Vor ihnen standen drei Krüge Stingo.
«Hollaho, Herr Watteau!» Tom Coates hob seinen Krug und stieß mit Benjamin Milton an.
«Auf euer ganz Spezielles, meine Herren.» Charles hob seinen Krug. «Und jetzt verratet mir mal, womit wir uns die nächste Zeit vertreiben sollen.»
«Wir können uns unterhalten.»
«Nein, nicht hier und heute. Ich meine damit die müßigen Sommermonate. Die Hundstage. Die Tage voller Wein und Rosen, wie Horaz sie nennt.»
«Du sagst es. Wein trinken und Rosen genießen. Hauch aus den duftenden Atem Arabiens.»
«Wir könnten einen Ballon mieten.»
«Wir könnten Wedgwood-Teller bemalen.» Tom und Benjamin wollten einander unbedingt übertrumpfen.
«Wir könnten brennbare Gase furzen.»
«Wir könnten mit Marionetten spielen.»
«Dazu brauchen wir wohl kaum Marionetten.» Langsam dämmerte in Charles ein vager Plan. «Wisst ihr noch, wie die Abteilung für Investorenbetreuung letztes Jahr das Theaterstück Jedermann auf seine Art aufgeführt hat? Das war ein Riesenerfolg. Man hat sogar Eintritt verlangt.»
«Und den Erlös in Schnaps umgesetzt. Wie gewonnen, so zerronnen.»
«Nein, das Geld ging ans Städtische Waisenhaus. Ich erinnere mich noch genau an den Brief, den ihnen Sir Alfred Lunn geschrieben hat.» Er trank einen tiefen Schluck Stingo. «Ich habe einen Plan: Wir werden ein Theaterstück geben.»
«Was hat dich denn auf diese Schnapsidee gebracht?» Tom Coates konnte es nicht fassen.
«Der liebe Gott.»
«Charles, ich kann unmöglich mit Perücke und falschem Bart auf der Bühne herumspazieren. Das geht einfach nicht.» Benjamin Milton strich sich die Haare zurück. «Ich würde lächerlich aussehen. Außerdem kann ich nicht Theater spielen.»

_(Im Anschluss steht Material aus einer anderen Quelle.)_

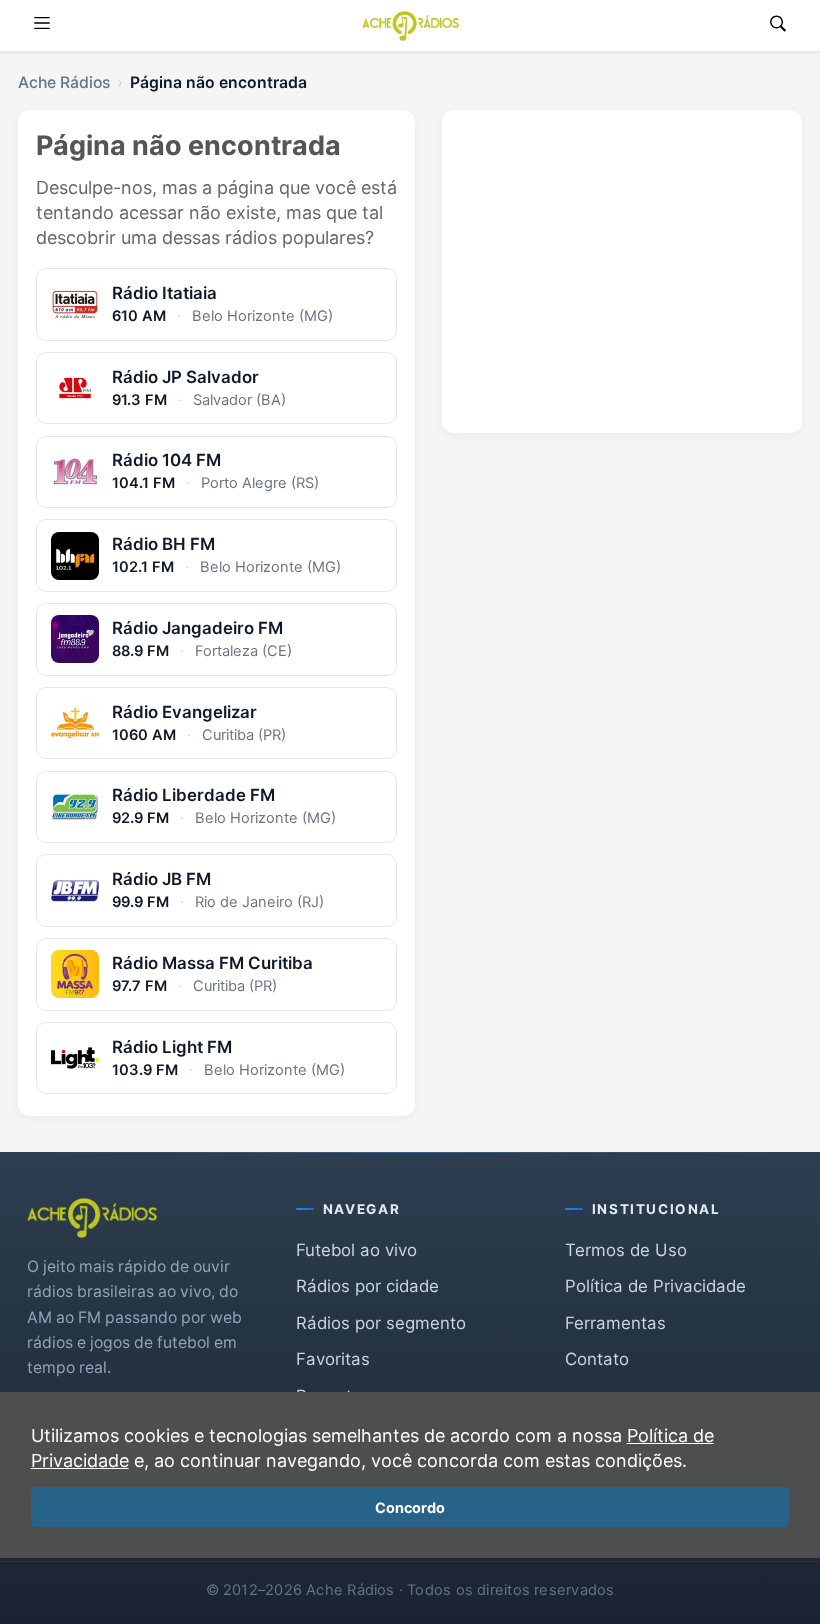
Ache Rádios (64, 82)
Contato (597, 1359)
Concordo (410, 1507)
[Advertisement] (622, 256)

«Zugegeben, Ben, das ist ein Problem.» Charles war immer noch von seiner Idee begeistert. «Aber weißt du was? Das könnten wir uns zunutze machen.»
«Und wie?»
«Ich komme gleich darauf. Warte ein bisschen.» Er starrte zur Decke, als rechnete er jeden Augenblick damit, dass an der Stuckkante eine kleine Fee erschien. «Also, ich hab’s. Warum habe ich nicht schon früher daran gedacht?»
«Wann hast du schon jemals an irgendetwas gedacht?»
«Pyramus und Thisbe. Und die Mauer.»
«Erkläre dich, Herzallerliebster mein.»
«Die Handwerker aus dem Sommernachtstraum. Squenz. Zettel.» Er sah Benjamin an. «Du gibst einen prächtigen Schnauz ab. Diese Handwerker sind wahre Schmierenkomödianten. Wir werden ihr Rüpelspiel aufführen. Das wird phantastisch.»
«Stimmt, das ist reine Phantasterei.» Benjamin rieb sich die Nase. «Daran besteht kein Zweifel.»
«Merkst du denn nicht, wie witzig das ist?» Charles liebte Laientheater. Er besuchte häufig Straßentheater und Dramenaufführungen in den Häusern seiner Freunde und hatte selbst bereits den Volpone und den Blaubart gespielt.
«Dass es Spaß macht, merke ich», erwiderte Tom, «aber wie können wir so ein Stück umsetzen? Schließlich sind wir keine Schauspieler.»
«Hast du denn nicht zugehört?», fragte ihn Charles.
«Vermutlich nicht.»
«Das ist doch gerade der Witz daran, lieber Tom. Auch Squenz und Zettel konnten nicht spielen.»
«Trotzdem handelt es sich um Bühnenfiguren. Wir sind echte Menschen, oder etwa nicht?»
«Ben, was macht das schon? Der Text bleibt doch derselbe, oder? Wir können Siegfried und Selwyn dazuholen.» Auch Siegfried Drinkwater und Selwyn Onions arbeiteten als Kontoristen im Dividendenbüro. «Beide gäben perfekte Athener ab. Wir können das Stück im Verkaufsbüro aufführen. Am Abend des Johannistages. Was meint ihr dazu?»
Tom Coates und Benjamin Milton blickten einander todernst an, dann brachen sie in schallendes Gelächter aus.